New SearchStax Managed Solr users sometimes encounter a flurry of 502 Bad Gateway errors. This page presents the usual causes and potential solutions to this experience.
The 502 Bad Gateway error is a gateway timeout. The error is issued by the cluster’s Load Balancer (called an “Application Gateway” in the Azure world, and an ELB, NLB, CLB, or ALB in the AWS world), or by the Nginx service on a stand-alone node. It means that you gave Solr a task that took more than 90 seconds (default) to complete.
What tasks might that be?
Common Causes of Timeout Errors
- Expensive updates: New users sometimes overload Solr indexing by demanding a commit after every add (commit=true) or within a second of every add (commitWithin=1000). Frequent commits are expensive and can overload the system to the point of putting replicas into recovery mode. See Timeouts during ingestion: Too many commits!

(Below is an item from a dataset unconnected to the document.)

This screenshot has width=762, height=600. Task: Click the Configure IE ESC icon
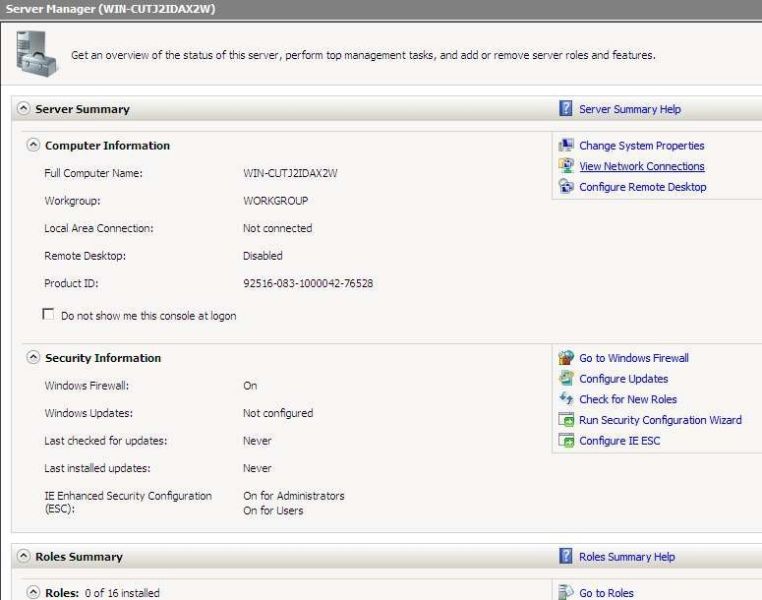(x=566, y=440)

- Expensive queries: Another way to cause a gateway timout is to send Solr a stream of expensive queries. New users often request a million response-items (rows=1000000) when ten would do. Queries using “deep pagination” can take a long time to complete. Logically complex queries (with many AND/OR clauses) can also be very slow. See Solr Out of Memory (OOM): Causes and Solutions.

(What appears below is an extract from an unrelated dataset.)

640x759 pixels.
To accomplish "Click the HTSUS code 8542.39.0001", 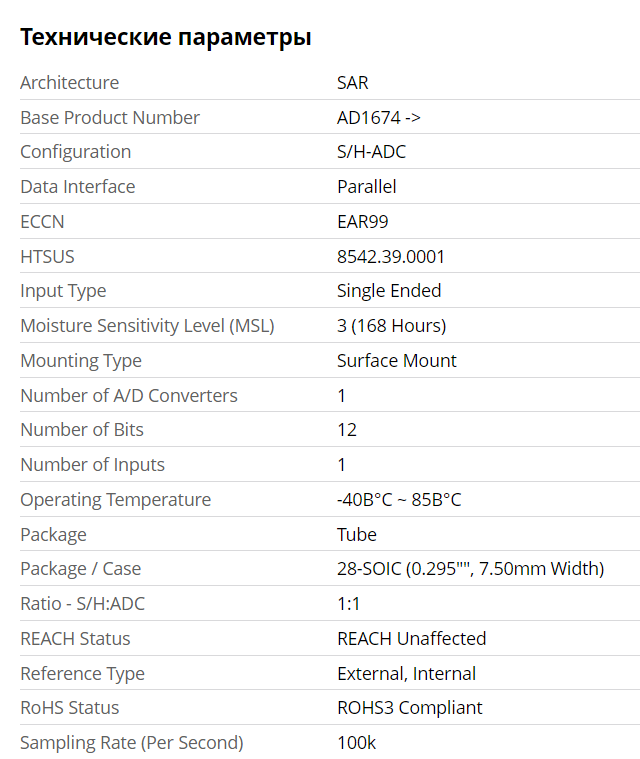I will click(x=390, y=257).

- Very large index: Rebuilding a very large index can require hours. Users often require increased gateway timeout settings and added memory.
- Sitecore issue: There is a known issue in some versions of Sitecore where the Indexing Manager returns a 502 Error. See Sitecore mentions 10.x.x.x:8983.
- Clean restart: If you stop all nodes of a cluster and restart them one-by-one (as opposed to doing a rolling restart), Solr can issue 502 Bad Gateway errors until Zookeeper takes control of the replicas again.
- Recovery mode: A variety of issues can push a replica into recovery mode. While recovering, queries involving that replica can return 502 Bad Gateway timeouts. For instance, see Is 100% CPU a bad thing?.